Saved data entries

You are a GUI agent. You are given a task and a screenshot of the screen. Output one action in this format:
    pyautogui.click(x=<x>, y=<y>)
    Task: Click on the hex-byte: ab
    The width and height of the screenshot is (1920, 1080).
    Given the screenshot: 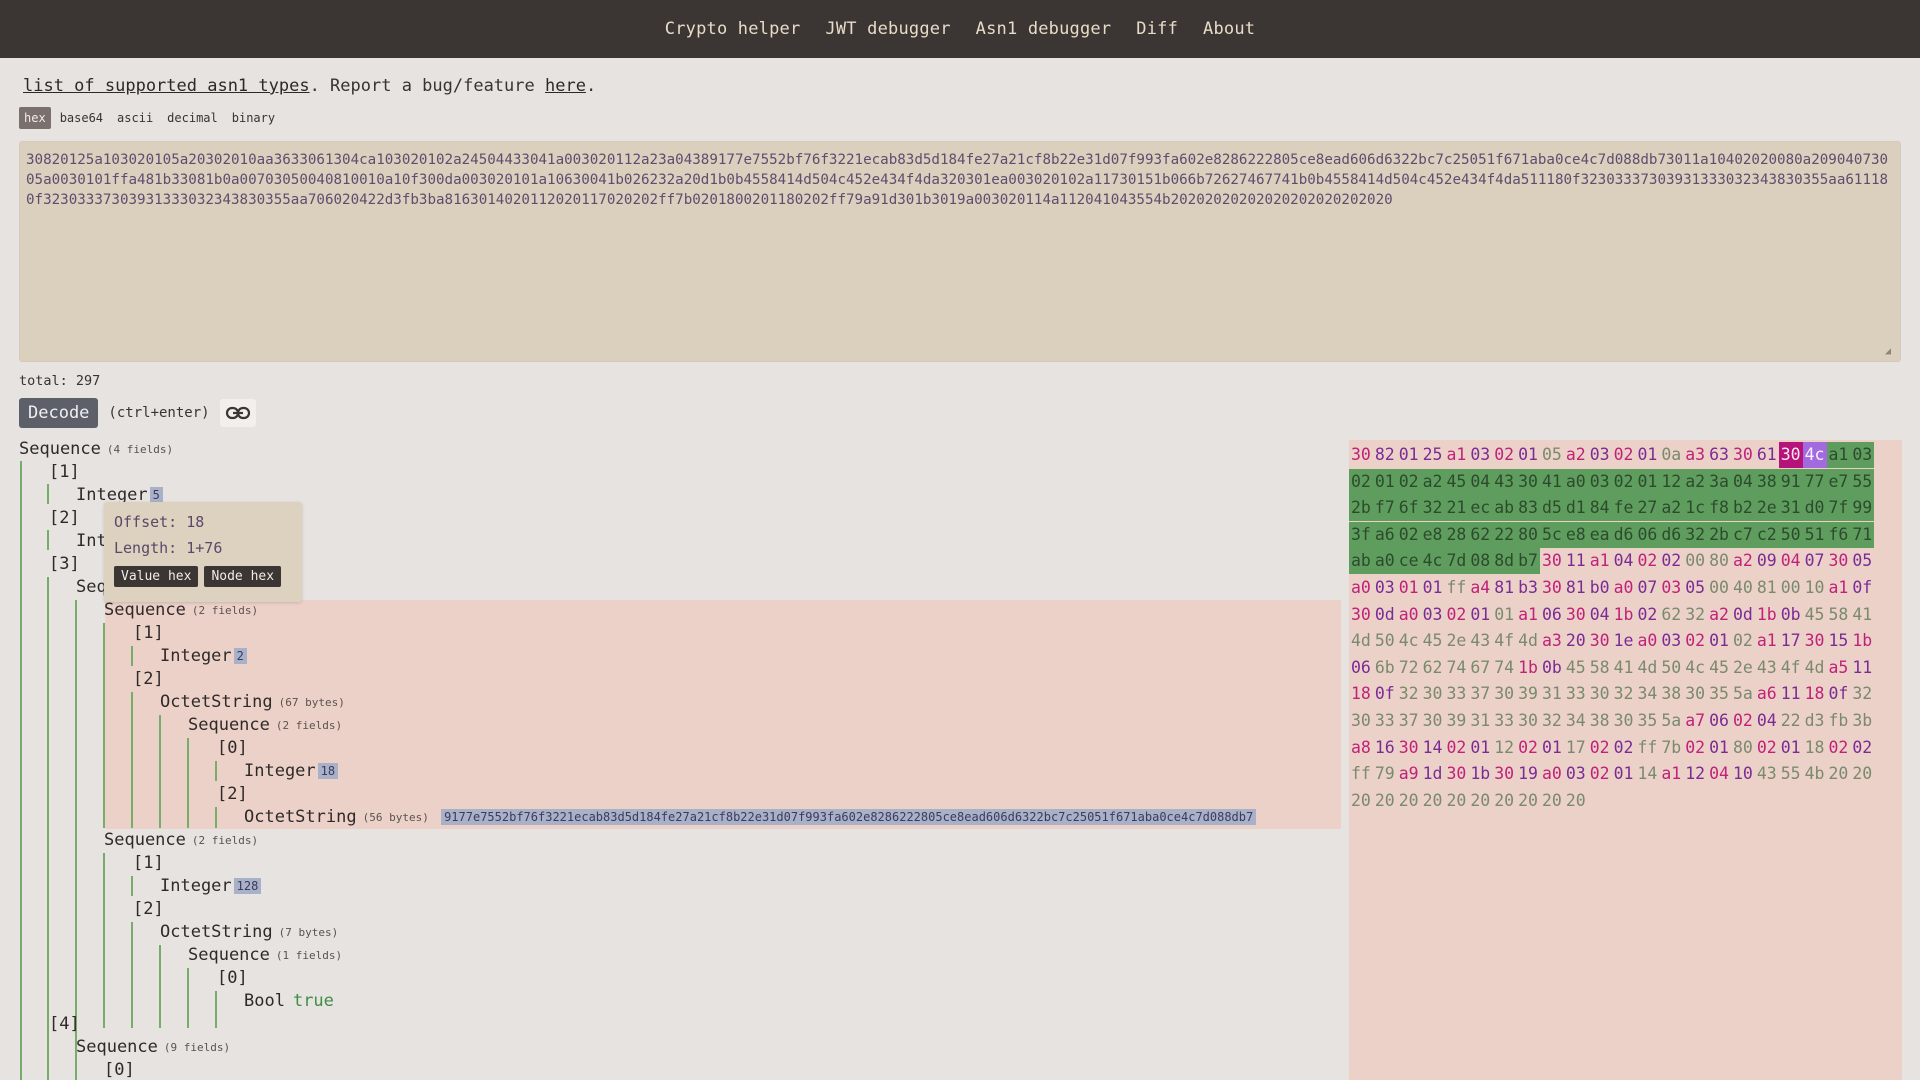 What is the action you would take?
    pyautogui.click(x=1361, y=562)
    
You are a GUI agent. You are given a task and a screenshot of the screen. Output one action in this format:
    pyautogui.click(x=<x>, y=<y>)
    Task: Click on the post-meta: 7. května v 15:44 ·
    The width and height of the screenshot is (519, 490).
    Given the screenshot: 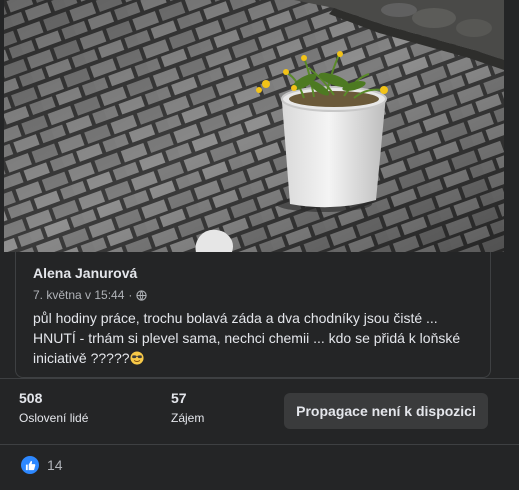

Assignment> Extract the lines of the items above verbatim, starting at the very first line and ending with the line that contains "The width and height of the screenshot is (1920, 1080).".

Solution>
You are a GUI agent. You are given a task and a screenshot of the screen. Output one action in this format:
    pyautogui.click(x=<x>, y=<y>)
    Task: Click on the hex-byte: ab
    The width and height of the screenshot is (1920, 1080).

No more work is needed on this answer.